## Extract
########################################

Conflict of Interest Declaration

The ILCOR Continuous Evidence Evaluation process is guided by a rigorous ILCOR Conflict of Interest policy. The following Task Force members and other authors were recused from the discussion as they declared a conflict of interest: None applicable

The following Task Force members and other authors declared an intellectual conflict of interest and this was acknowledged and managed by the Task Force Chairs and Conflict of Interest committees: Laurie Morrison, Christian Vaillancourt

CoSTR Citation

Nehme Z, Cash R, Dicker B, de Caen A, Perkins G, Dewan M, Dassanayake V, Raffay V, Vaillancourt C, Olasveengen T, Tjelmeland I, Kleinman M, Bray J, on behalf of the International Liaison Committee on Resuscitation (ILCOR) Basic Life Support Task Force. Continuous chest compressions versus standard cardiopulmonary resuscitation for EMS: A systematic review Consensus on Science with Treatment Recommendations [Internet] Brussels, Belgium: International Liaison Committee on Resuscitation (ILCOR) Basic Life Support Task Force, 2024 October 24. Available from: http://ilcor.org

Methodological Preamble and Link to Published Systematic Review

The continuous evidence evaluation process for the production of Consensus on Science with Treatment Recommendations (CoSTR) started with a systematic review led by the Basic Life Support Task Force (Ashoor 2017 112 – PROSPERO CRD42016047811) and conducted by the Knowledge Synthesis Unit at St Michael’s Hospital, Toronto, Canada with involvement of clinical content experts. The review team examined the Ashoor at al. 2017 systematic review and noted a high number of studies that were not identified in the search strategy used. Additionally, the Ashoor review included unadjusted data and some meta-analyses that had considerable heterogeneity.

########################################

## Entries from a data collection

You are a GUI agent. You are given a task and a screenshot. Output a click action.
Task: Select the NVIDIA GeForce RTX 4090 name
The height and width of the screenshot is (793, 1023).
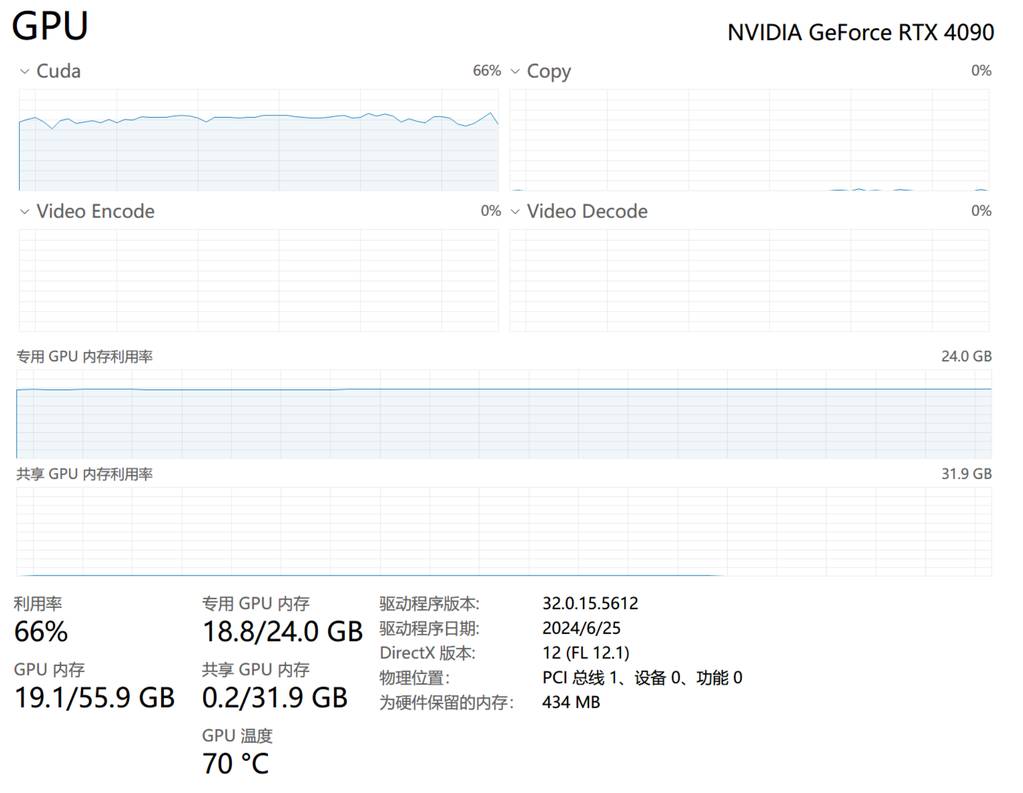(x=860, y=32)
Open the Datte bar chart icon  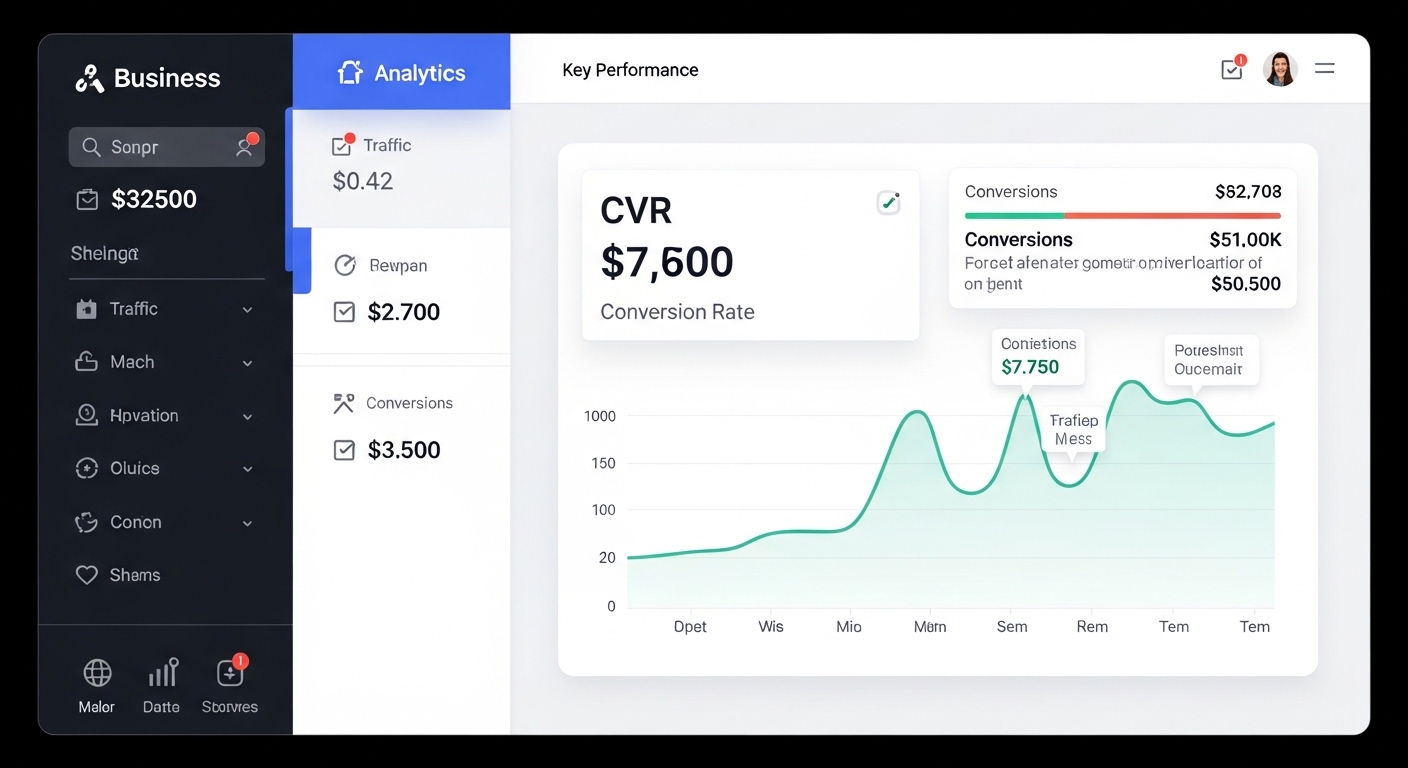162,673
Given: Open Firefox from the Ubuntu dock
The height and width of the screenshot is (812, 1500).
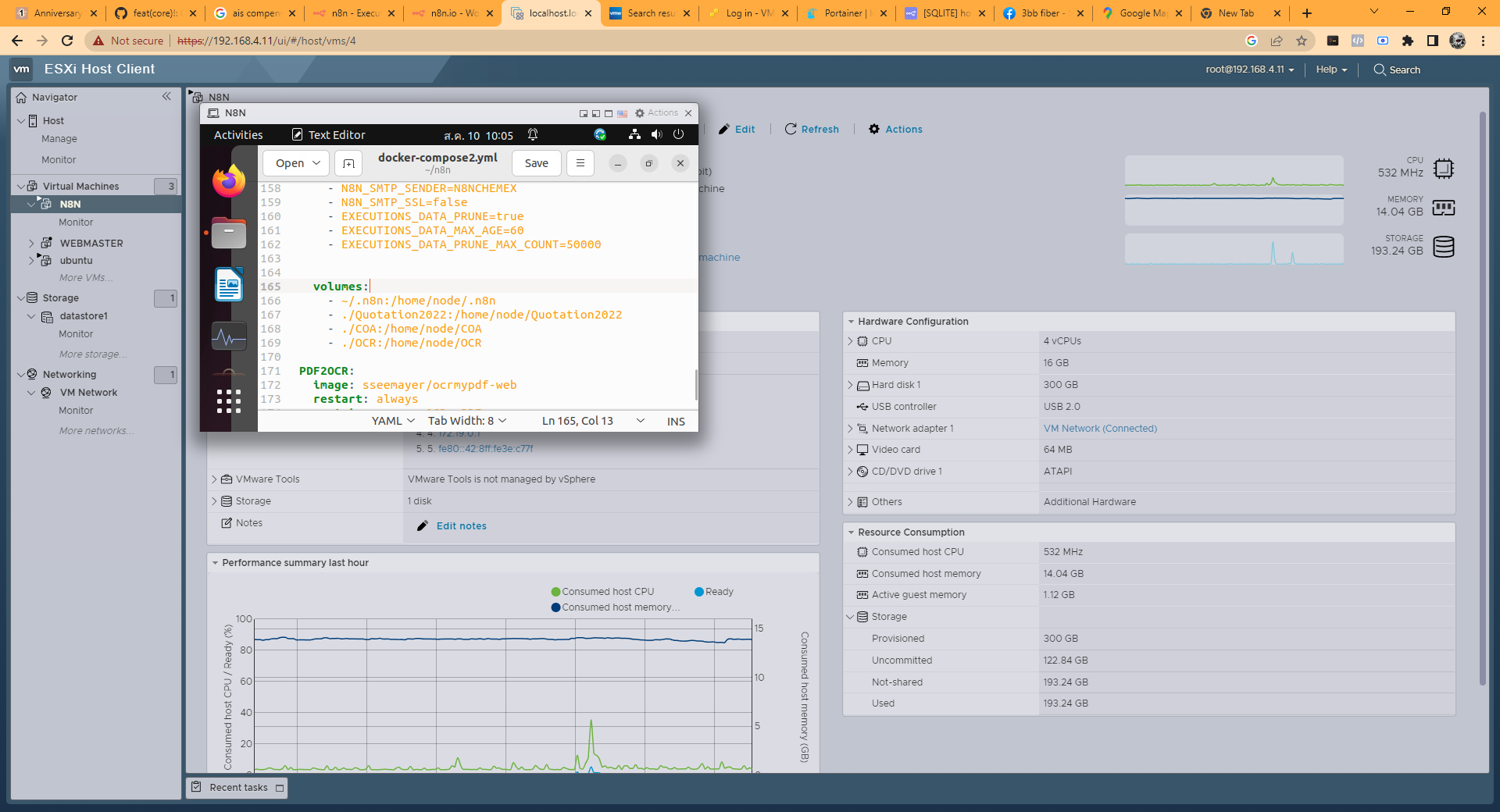Looking at the screenshot, I should point(228,181).
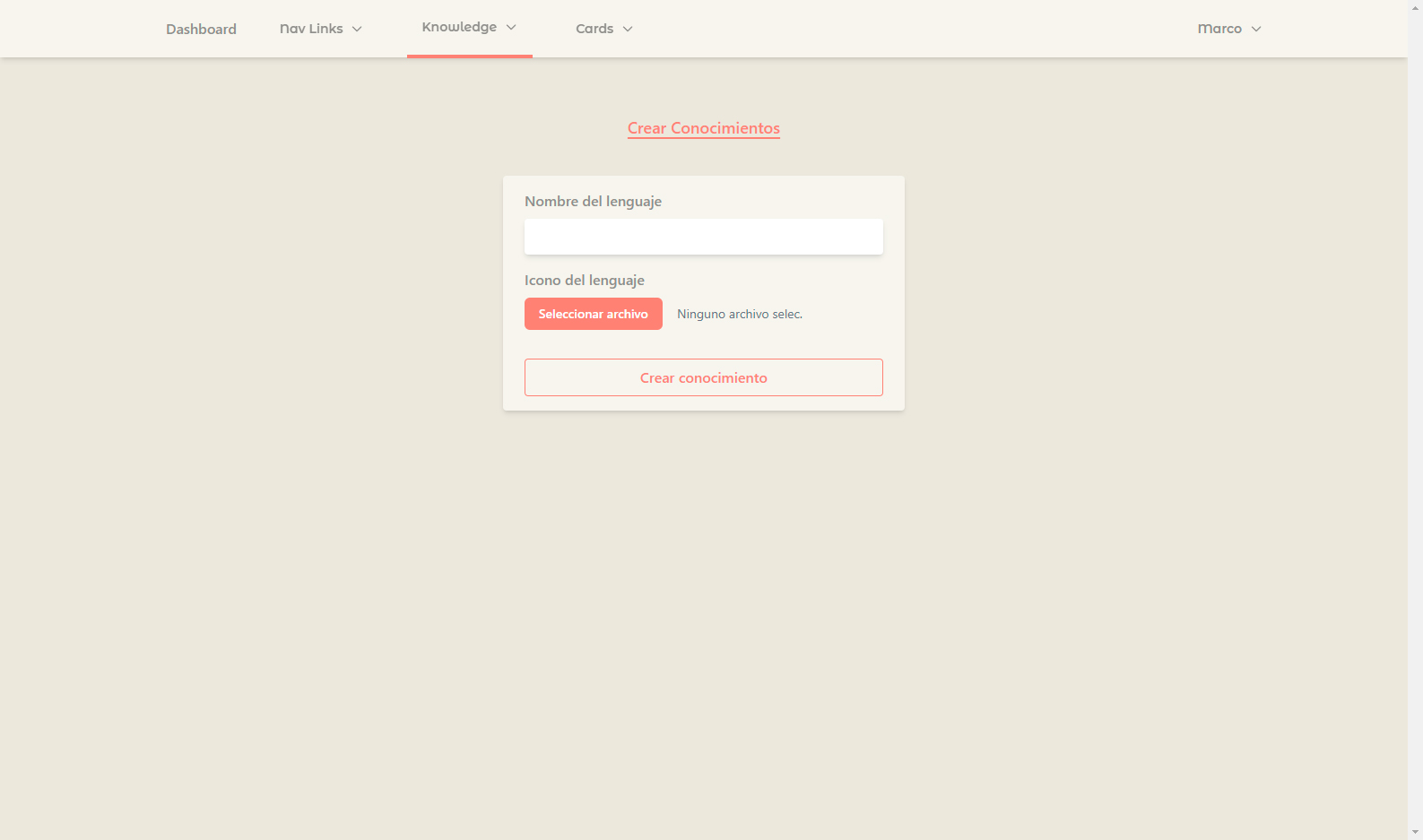Click the coral underline beneath Knowledge
The width and height of the screenshot is (1423, 840).
point(469,56)
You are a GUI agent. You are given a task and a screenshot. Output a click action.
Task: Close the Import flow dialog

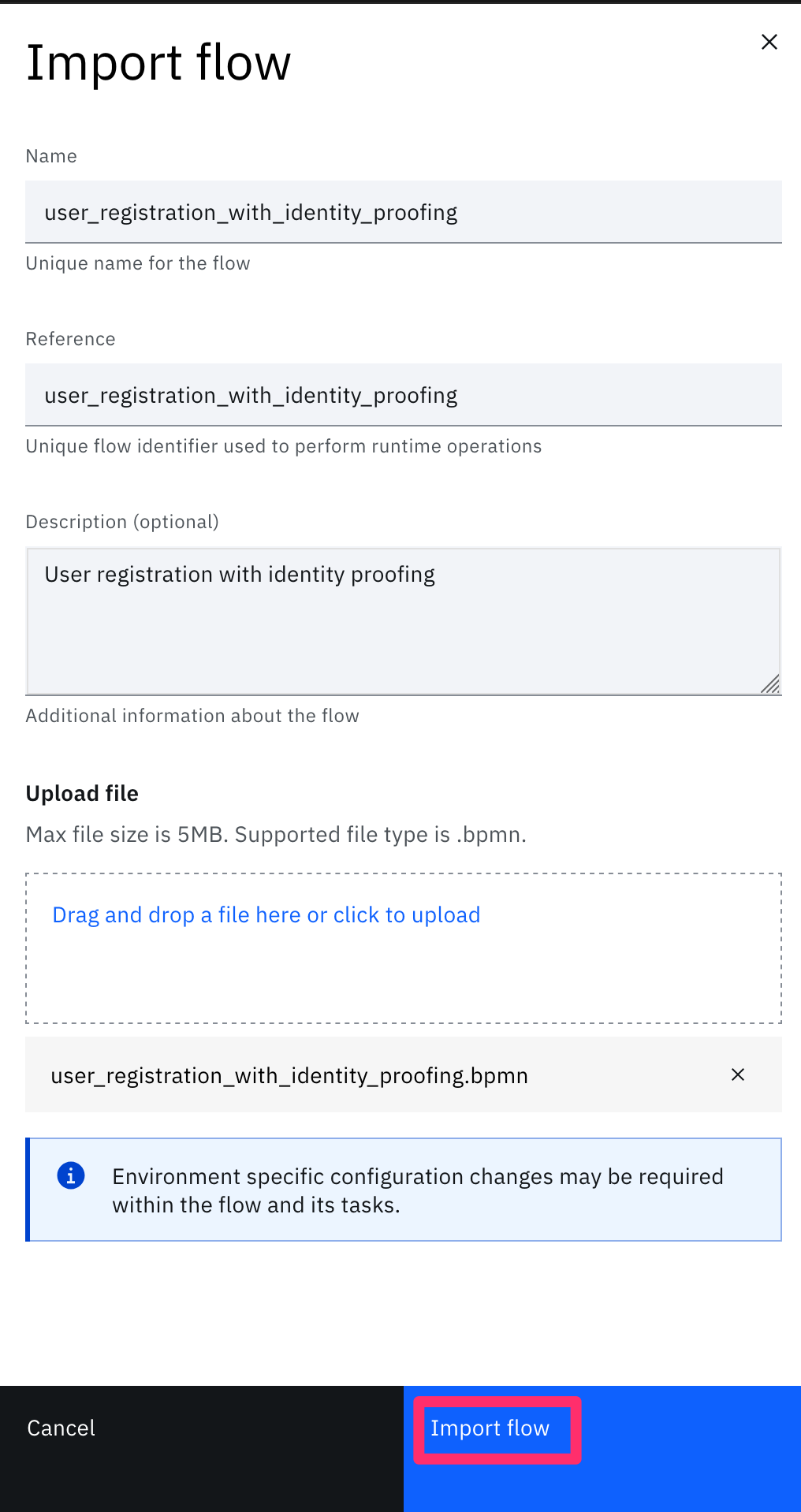[x=769, y=42]
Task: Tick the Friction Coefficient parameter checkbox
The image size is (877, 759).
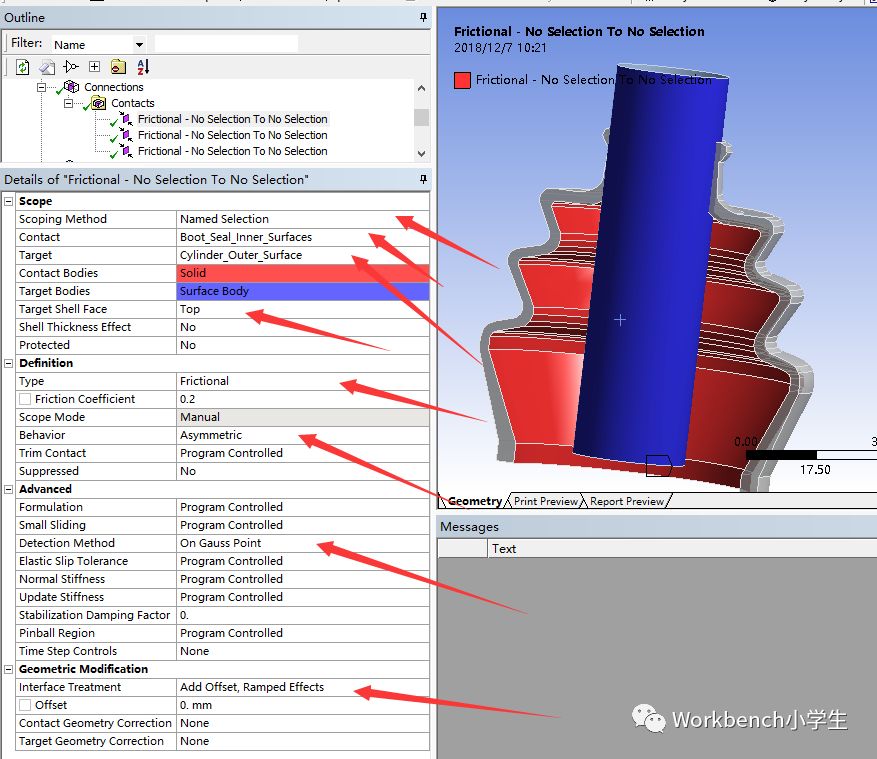Action: [x=26, y=399]
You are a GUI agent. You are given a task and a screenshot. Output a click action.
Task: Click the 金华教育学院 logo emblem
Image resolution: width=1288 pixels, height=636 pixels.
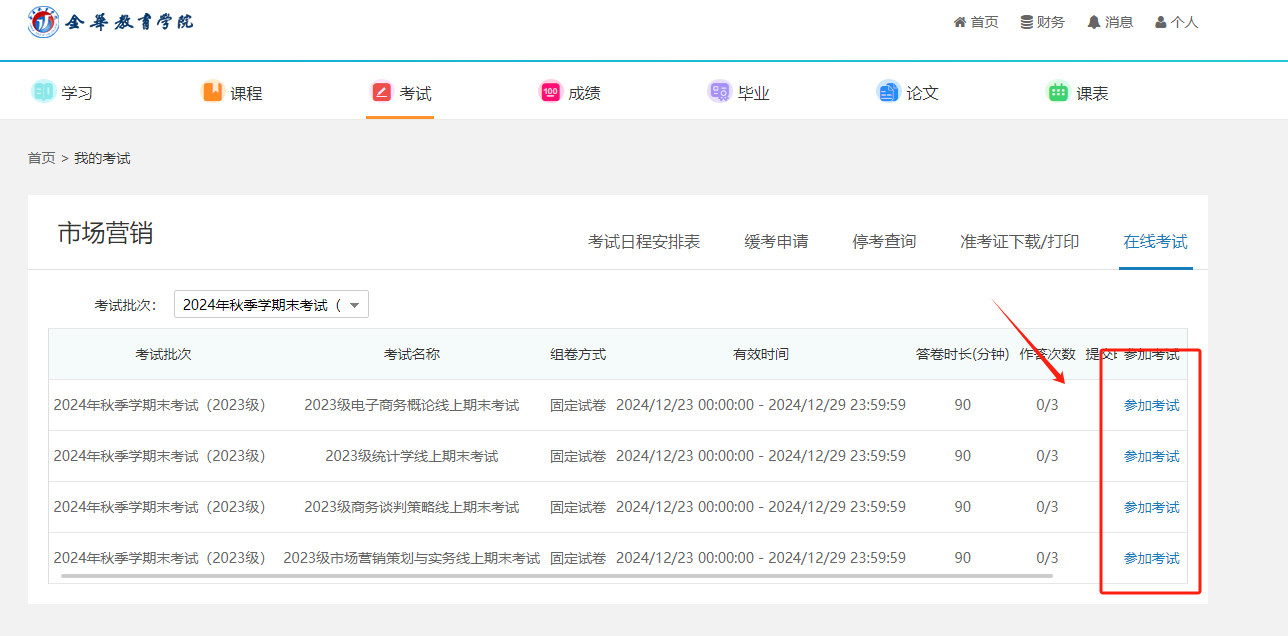coord(44,21)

########################################

## Complete the following
1. List the section headings that appear in the extract on the resuscitation evidence review.
2. Reproduce the passage of the resuscitation evidence review extract starting with "The continuous evidence" and going on through "had considerable heterogeneity.".
3. Write the next part of the extract on the chest compression evidence review, picking up after its final sentence.
The entries have no part in any of this work.

## Exercise results
1.
Conflict of Interest Declaration
CoSTR Citation
Methodological Preamble and Link to Published Systematic Review

2.
The continuous evidence evaluation process for the production of Consensus on Science with Treatment Recommendations (CoSTR) started with a systematic review led by the Basic Life Support Task Force (Ashoor 2017 112 – PROSPERO CRD42016047811) and conducted by the Knowledge Synthesis Unit at St Michael’s Hospital, Toronto, Canada with involvement of clinical content experts. The review team examined the Ashoor at al. 2017 systematic review and noted a high number of studies that were not identified in the search strategy used. Additionally, the Ashoor review included unadjusted data and some meta-analyses that had considerable heterogeneity.

3.
For the present review, the team revised and re-executed the search strategy from database inception to October 20, 2024. Evidence for adult and pediatric literature was sought and considered by the Basic and Paediatric Life Support Task Forces. Since that time, additional scientific literature was published after the completion of the systematic review and identified by the Basic Life Support Task Force and is described before the justifications and evidence to decision highlights section of this CoSTR. These data were considered when formulating the Treatment Recommendations. The current review also excluded studies reporting unadjusted data and meta-analyses were reconsidered where there was significant heterogeneity between included studies.

Systematic Review

Nehme Z, Cash R, Dicker B, de Caen A, Perkins G, Dewan M, Dassanayake V, Raffay V, Vaillancourt C, Olasveengen T, Tjelmeland I, Kleinman M, Bray J, on behalf of the International Liaison Committee on Resuscitation (ILCOR) Basic Life Support Task Force. Continuous chest compressions versus standard cardiopulmonary resuscitation for EMS: A systematic review [in progress]

PICOST

The PICOST (Population, Intervention, Comparator, Outcome, Study Designs and Timeframe)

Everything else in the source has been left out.